Open amiltonwong opened 10 years ago
Absolutely! Thank you so much, I'm actually being a bit swamped by the level of interest this has been generating over the last week.
A live camera would be really nice and I think it would not be too hard to do. The basic problem is that DTAM has a chicken-and-egg issue: The tracking system needs a depthmap in order to find the pose of the camera, but the pose needs to be known to build a depthmap. I dodged the issue by having the real poses on the synthetic data.
In the original paper PTAM is used to generate the initial two poses, which produces a reconstruction accurate up to scale (monocular reconstruction inherently cannot recover scale without an outside reference or a trick like depth from focus). So to use real camera input, we need some equivalent way to start up the system. After the two initial poses, the system should be stable in the sense that it should produce reconstructions accurate up to scale.
How to actually do this (1 and 2 are not implemented, so if you can help with that it would be great):
Fill in R(3x3 double), T(3x1 double), cameraMatrix(3x3 double), and RGB pixel data and initialize a CostVolume with the first image.
CostVolume cv( initialImage,
(FrameID)<some unique number>,
<# of layers, 32 is good>,
<1/near distance>,
<1/far distance>,
initialR,
initialT,
cameraMatrix);
Use the appropriate R,T, RGB data to update the cost volume with at least one more frame (right now more than two additional frames is a bad plan because of occlusion, but I have a fix for that coming in the next few days).
cv.updateCost(image, R, T);
Attach an optimizer to the CostVolume (syntax for this will likely change eventually).

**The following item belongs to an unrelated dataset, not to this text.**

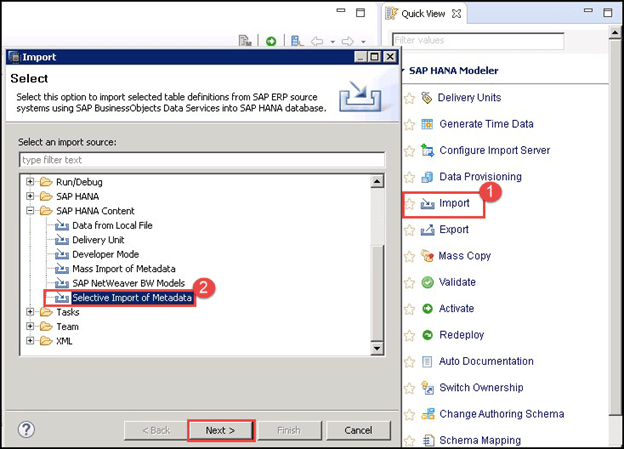Select Selective Import of Metadata
Image resolution: width=624 pixels, height=449 pixels.
coord(131,298)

Optimizer optimizer(cv);//signature may change to empty
optimizer.initOptimization();//this line may be removed
(Optional) Optimize the map:
Ptr<DepthmapDenoiseWeightedHuber> dp =
createDepthmapDenoiseWeightedHuber(cv.baseImageGray,cv.cvStream);
DepthmapDenoiseWeightedHuber& denoise=*dp;
GpuMat a,d;
a.create(cv.loInd.size(),cv.loInd.type());
//cv.loInd.copyTo(a, cv.cvStream);
cv.cvStream.enqueueCopy(cv.loInd,a);
bool doneOptimizing;
do{
for (int i = 0; i < 10; i++) {
d=denoise(a,optimizer.epsilon,optimizer.getTheta());
}
doneOptimizing=optimizer.optimizeA(d,a);//signature may change to optimizeA(a, d, cv)
}while(!doneOptimizing);
Attach a tracker to the cost volume and track the next frame (this whole bit may be simplified in the near future):
Track tracker(cv);
tracker.depth=optimizer.depthMap();
Align frames until we have enough for the next cost volume (maybe 3 times?)
tracker.addFrame(nextImage);
tracker.align();
Mat nextR, nextT;
LieToRT(tracker.pose,nextR,nextT);
This should be enough to get the basics going in a real world non-realtime situation.
Doing it in real time requires cutting some corners right now though, since I haven't written a gpu version of the tracker. The "OpenDTAM" class is meant to be a scheduler that achieves this intelligently, but it is incomplete, so for now you will need to roll your own if you want realtime performance.
The expected eventual interfaces for the OpenDTAM class are: Automatic mode (will require a bootstrap procedure to be written) :
VideoCapture camera;
OpenDTAM odm(camera,cameraMatrix, calibrationParams);
odm.start(cpuRange(2,4)); //launches a bunch of threads that take over
//cores 2 and 3 of the cpu and do all the work
Manual Mode:
OpenDTAM odm(camera,cameraMatrix);
odm.addFrameWithPose(image0, R0, T0); //threads start implicitly
odm.addFrameWithPose(image1, R1, T1);
while(1){
camera >> nextImage;
odm.addFrame(nextImage);
}
Hopefully I'll get a paper published in the next year on how the internals of OpenDTAM actually work. Until then I'll probably just document things when people express interest or as I get to it.
Thank you very much, Paul. I'll try on it.
Thanks for your detail information on this page. It is very helpful. I think your conversation has already figured out a way to solve the initial problem. But I still have some problem. Can you give some suggestions and I will thank you for your help.
(1) I think you mentioned about the initial R and T estimation with feature-based method. Do you mean that I only need to estimate 2 frames, and from your steps 4-8 I can solve the initial problem.
(2) I found the function "cv.cvStream.enqueueCopy(cv.loInd,a);" has no reference and it is red in CLION. Has it been replaced by some other functions?
Thank again for your great work on this project.
Hi, Paul and all other contributors,
Thank you so much for giving so great efforts to implement the DTAM algorithm. And I think this is an important step for letting more computer vision communities access to the dense reconstruction domain. As I had initially installed and practiced the OpenDTAM code, I hope that you can answer me some questions: In your preliminary code, it uses the dataset (traj_30_seconds) to give some demos. How about using a live camera input? It’ll be a very practical scenario. And I am trying to write that interface. But I’m not so familiar with the architecture of your OpenDTAM, would you suggest me which part I should first work on and something worth noting?
Best regards, Milton